Cannes côté queer, épisode 1 : quand la Queer Palm fait entrer les monstres
Komitid est sur la Croisette cette semaine ! Notre envoyé spécial vous fait vivre la compétition queer du Festival de Cannes. Aujourd'hui, Jolan Maffi parle de « Monster », du réalisateur japonais Hirokazu Kore-Eda et de « Rosalie », de la cinéaste française Stephanie Di Guisto.
En 2021, Julia Ducournau recevait pour son second long-métrage Titane le prix tant convoité de la Palme d’Or. Le souffle court, sa récompense face à elle, elle prononçait sur scène les mots suivants : « Merci au jury de laisser entrer les monstres ». Deux ans plus tard, les monstres sont plus présents que jamais à Cannes, en particulier dans plusieurs films queer sélectionnés. De manière très littérale, avec le nouveau film d’Hirokazu Kore-Eda, justement titré Monster, ou de manière plus maladroite avec Rosalie de Stephanie Di Guisto.
Amours monstrueux
Monster, ajouté à la dernière minute à la sélection officielle, propose une nouvelle itération dans le cinéma du réalisateur japonais. Ses escapades en France avec La Vérité, puis en Corée du Sud avec Les Bonnes Etoiles, avaient relativement échouées à reproduire l’engouement généré par sa Palme d’Or, Une Affaire de famille, en 2018. Cette année, Hirokazu Kore-Eda retourne dans son pays natal, le Japon, avec un film surprenant à tous les niveaux.
Minato, jeune garçon vivant seul avec sa mère depuis la mort de son père, commence à inquiéter cette dernière. Bien décidée à comprendre la cause de ce changement de comportement, elle se rend à l’école de son fils et prend à partie l’équipe professorale. Dès lors, le réalisateur amorce un intriguant jeu de piste, passant d’un point de vue à l’autre (la mère, le professeur, la directrice, l’enfant). Une narration rashômonienne qui laisse dubitative durant une bonne heure, avant de prendre tout son sens lorsque le cinéaste, habile et sûr de son geste, élude le mystère via le récit final des deux jeunes garçons. Débute alors un splendide segment où les deux protagonistes, fuyant le monde adulte qui les traite comme des monstres et menacent leur équilibre, se protègent l’un l’autre, désarmants d’innocence. Un film doucement violent qui le ramène aux sommets de sa carrière, de Nobody Knows à Stillwater.
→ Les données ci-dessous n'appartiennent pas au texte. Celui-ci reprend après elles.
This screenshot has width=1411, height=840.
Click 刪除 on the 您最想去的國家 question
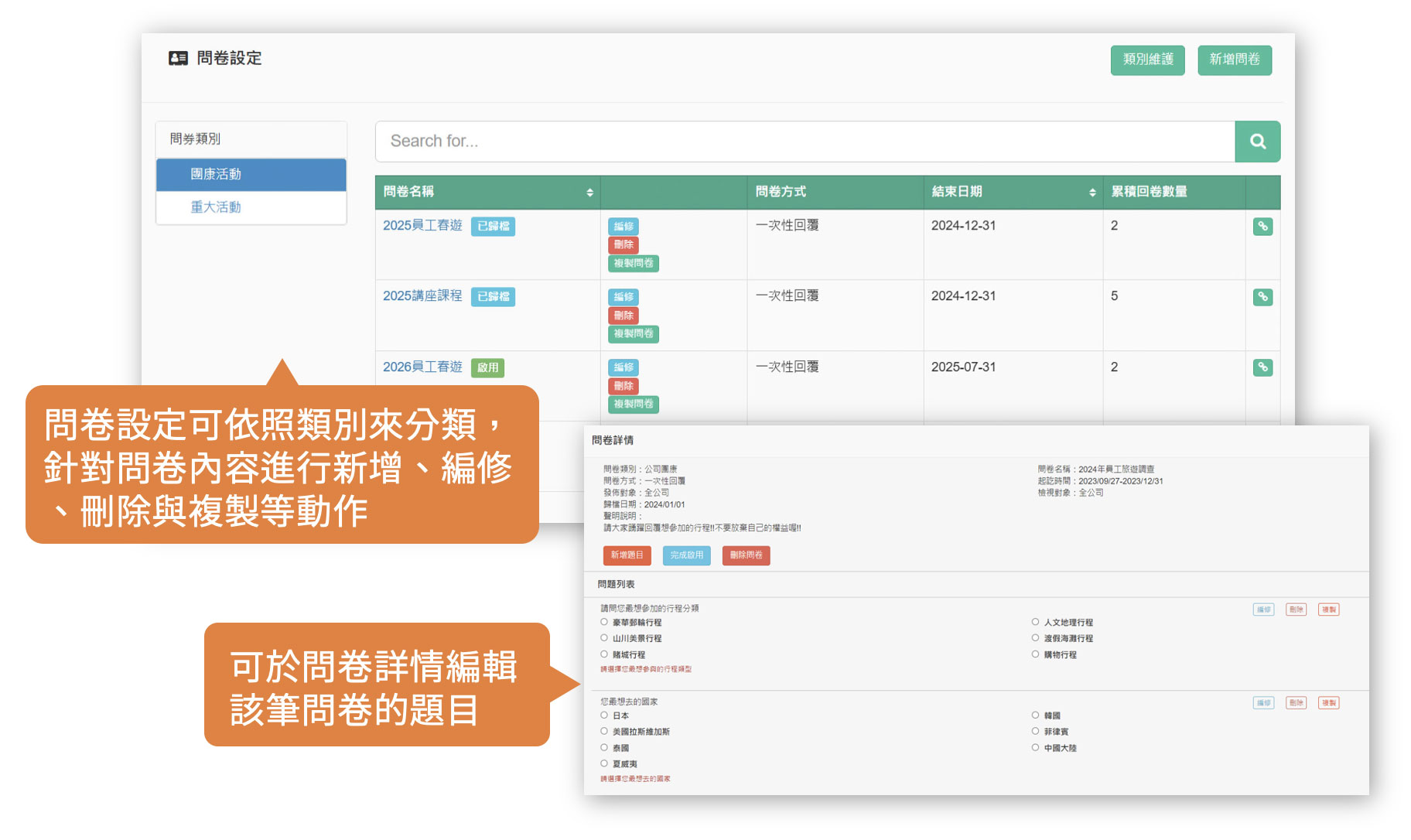[x=1296, y=703]
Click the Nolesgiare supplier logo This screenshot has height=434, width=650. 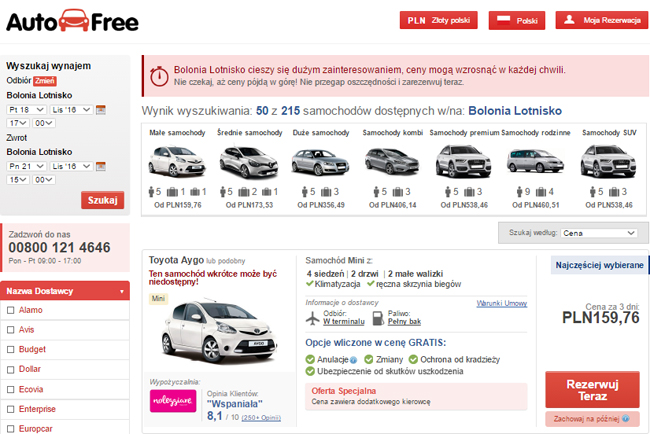click(x=173, y=401)
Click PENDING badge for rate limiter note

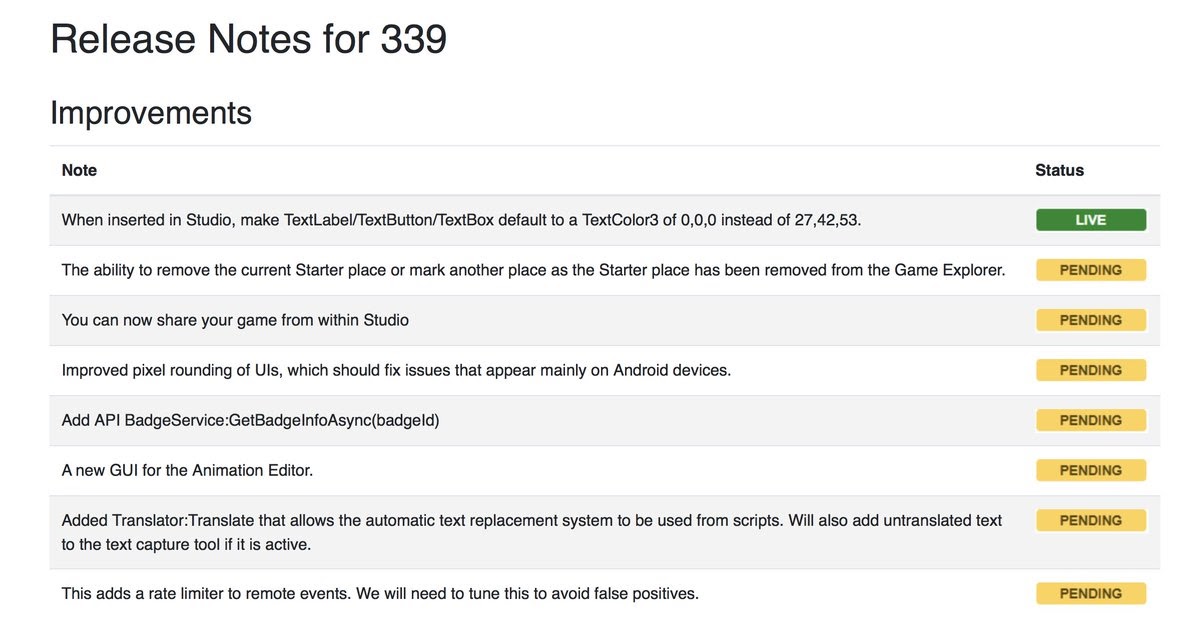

Une manière pleine de douceur d’aborder l’homosexualité sans jamais éluder ou aseptiser les problématiques qui y sont liées. De quoi nous rappeler que Kore-Eda, avant sa Palme d’Or et son fulgurant succès à l’international, commençait sa carrière avec le documentaire August Without Him en 1994, sur le premier homme japonais à reconnaitre publiquement avoir été contaminé par le VIH par des relations sexuelles avec des hommes. Le film, méconnu mais pas moins magnifique, est disponible gratuitement sur Youtube, en version sous-titrée en anglais.
Femme à poils
Dans le sélection de la Queer Palm, tout n’est pas forcément question de la communauté LGBTQ+. A ce propos son créateur, Franck Finance-Madureira confiait récemment à Komitid : « Pour moi la définition de queer c’est tout ce qui sort de la norme, tout ce qui casse les codes de genre et tout ce qui remet en cause le patriarcat ». Une manière de brasser large et de donner au jury un choix plus ample pour élire le meilleur de la sélection. Ainsi, le nouveau film de Stephanie Di Guisto, Rosalie, s’inscrit plus ou moins dans cette lignée.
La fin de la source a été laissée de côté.